With a thuk! the shiruken came free and Aiko, yet holding her breath against the Troll stench, straightened up, her dark eyes wide with Arin's question. Then she shook her head and turned up her hands and said, "I do not know." She looked about. "Perhaps the mist does serve as dark water, and the monster as a one-eye; yet whether or no this fits your vision, I cannot say." She washed the star blade free of grume and dried it, then slipped it back into her belt next to the other. She glanced at Arin and then turned toward the Troll. "Should I cut out the eye of the kaibutsu so that we may take it with us?"
Take these with thee, no more… Arin scrunched her face into a squint of disgust, but turned up a hand and said, "If we find a one-eyed person in Morkfjord, we can always cast this one away. -'Ware the blood."
Aiko nodded and drew her dagger and bent down, but then straightened up and said, "Which eye should we take-the pierced one or the other?"
"Oh," said Arin. She pondered a moment. "The pierced one, I deem, for it is the one which makes him a one-eye."
"But then, Dara, does not the damaged orb make the other one the true one-eye?"
"Aye, it does at that. Yet redes are things of twists and turns, and oft depend on the unusual."
Aiko nodded. "And a pierced Troll's eye is unusual?"
"Indeed," replied Arin. "For had the Ogru but blinked, thy star would not have cloven through and we would now be the ones lying dead instead of the monstrous Troll.
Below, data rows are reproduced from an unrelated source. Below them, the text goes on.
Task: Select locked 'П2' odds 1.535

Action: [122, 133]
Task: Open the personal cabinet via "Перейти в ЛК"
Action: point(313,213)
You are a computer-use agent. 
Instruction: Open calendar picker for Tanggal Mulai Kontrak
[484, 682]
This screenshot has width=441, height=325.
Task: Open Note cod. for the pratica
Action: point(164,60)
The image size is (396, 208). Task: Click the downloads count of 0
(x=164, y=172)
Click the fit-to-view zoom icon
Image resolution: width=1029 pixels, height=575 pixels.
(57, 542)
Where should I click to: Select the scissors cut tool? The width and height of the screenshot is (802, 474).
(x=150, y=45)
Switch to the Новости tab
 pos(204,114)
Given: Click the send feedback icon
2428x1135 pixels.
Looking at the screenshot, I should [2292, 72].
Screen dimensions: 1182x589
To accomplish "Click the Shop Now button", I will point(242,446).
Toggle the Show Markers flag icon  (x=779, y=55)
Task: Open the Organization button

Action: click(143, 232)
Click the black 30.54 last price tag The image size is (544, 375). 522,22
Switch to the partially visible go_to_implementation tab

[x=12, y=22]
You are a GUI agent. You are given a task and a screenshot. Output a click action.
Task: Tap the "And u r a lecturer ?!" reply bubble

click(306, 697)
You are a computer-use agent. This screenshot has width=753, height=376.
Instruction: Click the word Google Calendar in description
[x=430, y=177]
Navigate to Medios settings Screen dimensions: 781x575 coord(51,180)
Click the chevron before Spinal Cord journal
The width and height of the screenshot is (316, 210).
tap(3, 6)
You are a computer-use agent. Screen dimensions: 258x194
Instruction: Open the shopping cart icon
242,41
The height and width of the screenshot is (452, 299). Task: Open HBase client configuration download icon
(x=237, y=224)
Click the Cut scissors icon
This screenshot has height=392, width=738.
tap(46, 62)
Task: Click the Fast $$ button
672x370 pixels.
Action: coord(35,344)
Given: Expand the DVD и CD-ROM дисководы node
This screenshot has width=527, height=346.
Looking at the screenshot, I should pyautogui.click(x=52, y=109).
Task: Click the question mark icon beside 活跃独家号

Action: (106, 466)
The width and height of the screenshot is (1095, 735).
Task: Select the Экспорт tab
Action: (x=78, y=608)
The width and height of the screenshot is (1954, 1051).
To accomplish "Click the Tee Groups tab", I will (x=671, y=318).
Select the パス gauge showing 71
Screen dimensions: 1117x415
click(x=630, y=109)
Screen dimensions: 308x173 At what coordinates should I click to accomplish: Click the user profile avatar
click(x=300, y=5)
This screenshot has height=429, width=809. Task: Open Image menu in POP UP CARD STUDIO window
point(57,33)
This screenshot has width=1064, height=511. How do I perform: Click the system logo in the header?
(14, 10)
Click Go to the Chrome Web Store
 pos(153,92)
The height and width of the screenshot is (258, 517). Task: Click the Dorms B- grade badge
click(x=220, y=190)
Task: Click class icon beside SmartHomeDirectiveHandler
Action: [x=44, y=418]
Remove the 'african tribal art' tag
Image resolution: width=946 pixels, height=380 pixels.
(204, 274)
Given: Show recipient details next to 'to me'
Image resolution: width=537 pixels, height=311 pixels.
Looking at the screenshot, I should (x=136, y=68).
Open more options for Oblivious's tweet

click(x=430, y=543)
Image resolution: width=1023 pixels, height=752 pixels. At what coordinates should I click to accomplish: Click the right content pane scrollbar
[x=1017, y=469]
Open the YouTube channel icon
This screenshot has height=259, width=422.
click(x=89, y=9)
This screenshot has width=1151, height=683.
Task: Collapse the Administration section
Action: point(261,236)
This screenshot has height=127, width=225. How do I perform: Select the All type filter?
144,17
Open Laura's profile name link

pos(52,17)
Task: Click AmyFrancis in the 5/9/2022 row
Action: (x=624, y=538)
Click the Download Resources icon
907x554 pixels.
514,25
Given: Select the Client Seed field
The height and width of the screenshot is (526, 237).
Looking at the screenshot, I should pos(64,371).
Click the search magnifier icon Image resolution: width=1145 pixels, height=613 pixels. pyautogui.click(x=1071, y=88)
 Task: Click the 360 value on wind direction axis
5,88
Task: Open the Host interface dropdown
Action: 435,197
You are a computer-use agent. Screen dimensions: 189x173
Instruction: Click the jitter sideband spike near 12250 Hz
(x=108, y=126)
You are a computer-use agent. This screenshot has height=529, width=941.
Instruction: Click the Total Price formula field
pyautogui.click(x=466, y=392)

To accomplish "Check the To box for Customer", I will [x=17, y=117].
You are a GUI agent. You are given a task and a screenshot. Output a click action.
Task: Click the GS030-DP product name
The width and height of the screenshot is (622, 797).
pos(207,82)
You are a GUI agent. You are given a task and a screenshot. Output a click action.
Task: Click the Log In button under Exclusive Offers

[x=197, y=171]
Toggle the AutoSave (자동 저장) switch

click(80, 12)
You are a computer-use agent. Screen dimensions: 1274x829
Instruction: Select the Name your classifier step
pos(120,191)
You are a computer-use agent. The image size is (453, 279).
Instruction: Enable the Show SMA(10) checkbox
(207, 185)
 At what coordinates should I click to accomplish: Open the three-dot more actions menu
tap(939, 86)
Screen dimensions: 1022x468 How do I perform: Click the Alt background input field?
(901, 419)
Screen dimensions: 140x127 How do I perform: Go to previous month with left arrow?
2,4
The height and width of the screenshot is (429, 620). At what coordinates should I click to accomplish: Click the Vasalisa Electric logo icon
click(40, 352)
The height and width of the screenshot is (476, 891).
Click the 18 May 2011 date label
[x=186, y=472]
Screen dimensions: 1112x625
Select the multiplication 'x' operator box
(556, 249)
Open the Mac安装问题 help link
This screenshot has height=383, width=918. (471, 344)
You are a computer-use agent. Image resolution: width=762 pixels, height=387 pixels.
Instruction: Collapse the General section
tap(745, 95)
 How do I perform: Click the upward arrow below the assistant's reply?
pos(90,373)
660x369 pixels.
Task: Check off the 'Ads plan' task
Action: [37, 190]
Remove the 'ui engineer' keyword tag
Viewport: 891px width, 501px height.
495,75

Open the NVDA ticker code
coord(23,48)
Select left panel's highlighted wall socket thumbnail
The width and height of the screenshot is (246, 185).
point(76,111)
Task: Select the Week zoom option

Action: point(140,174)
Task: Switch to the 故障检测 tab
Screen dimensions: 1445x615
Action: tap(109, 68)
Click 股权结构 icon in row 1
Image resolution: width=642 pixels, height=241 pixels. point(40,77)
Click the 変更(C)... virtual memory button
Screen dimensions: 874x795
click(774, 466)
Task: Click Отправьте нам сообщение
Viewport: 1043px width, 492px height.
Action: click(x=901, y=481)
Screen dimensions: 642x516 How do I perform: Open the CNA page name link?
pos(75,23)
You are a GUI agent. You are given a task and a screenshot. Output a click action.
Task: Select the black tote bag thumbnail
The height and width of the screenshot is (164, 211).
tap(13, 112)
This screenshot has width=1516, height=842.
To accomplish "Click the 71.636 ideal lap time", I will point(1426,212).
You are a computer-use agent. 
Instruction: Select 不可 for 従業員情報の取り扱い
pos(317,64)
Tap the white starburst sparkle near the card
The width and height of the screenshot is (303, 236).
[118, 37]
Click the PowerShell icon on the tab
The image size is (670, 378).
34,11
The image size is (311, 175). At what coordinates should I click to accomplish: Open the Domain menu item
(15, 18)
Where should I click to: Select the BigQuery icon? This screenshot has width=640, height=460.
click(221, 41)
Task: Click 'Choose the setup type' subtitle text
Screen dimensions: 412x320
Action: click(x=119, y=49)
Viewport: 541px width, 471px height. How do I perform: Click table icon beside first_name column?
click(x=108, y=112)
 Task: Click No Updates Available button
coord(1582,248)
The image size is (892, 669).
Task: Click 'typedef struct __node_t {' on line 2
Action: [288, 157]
But this one lies slain, all because of a damaged eye, and that is what makes this Ogru different from others of its Kind."
And so, Aiko began hacking out the pierced orb, and where Troll's blood struck stone, it sizzled and popped, and threads of dark smoke rose up. Meanwhile Arin retrieved the goods from the slain pony and stripped it of salvageable tack, and laded all on Aiko's still skittish horse. They washed the blood from the damaged eye and wrapped it in the cloth of an empty grain sack and tied it up in another, then slung it with the other goods. Aiko washed and dried her dagger and sheathed it back in its scabbard. And then walking and leading the horse, they started down the mountain pass, going after Arin's runaway steed and the pony tethered after.